- Requirement -
Give exactly the lines from the one with "Given: Select Advertising Help in the footer" through the final line of the listing below, both included, leaving out any pictures.
══ Entries supplied ══
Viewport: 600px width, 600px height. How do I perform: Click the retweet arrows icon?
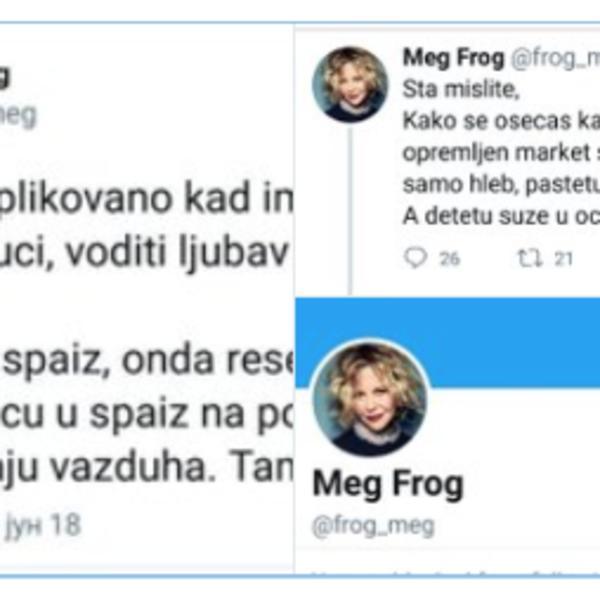point(530,258)
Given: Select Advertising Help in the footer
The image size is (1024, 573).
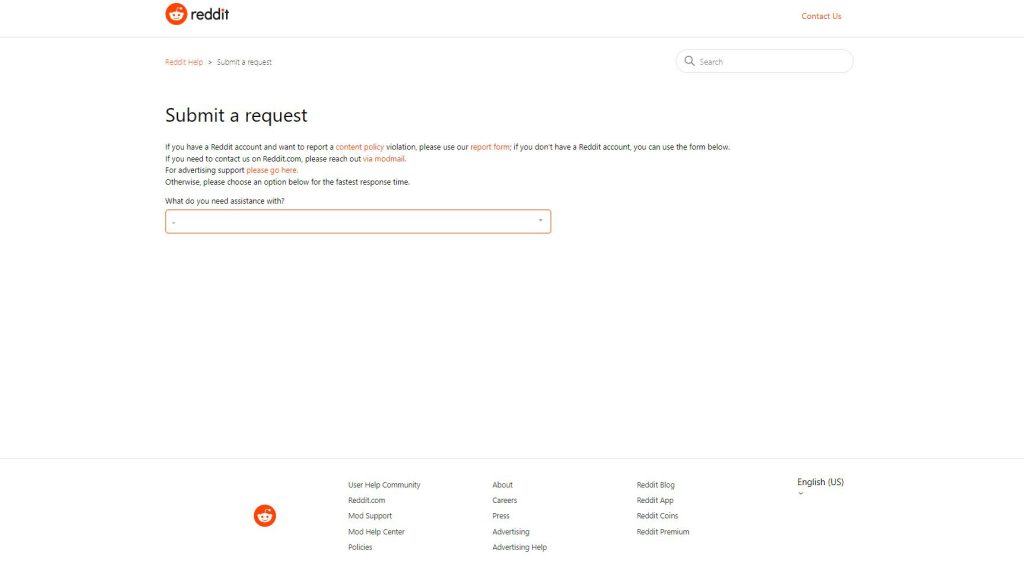Looking at the screenshot, I should [519, 547].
═══
- Written reply -
Given: Select Advertising Help in the footer
The image size is (1024, 573).
Looking at the screenshot, I should [519, 547].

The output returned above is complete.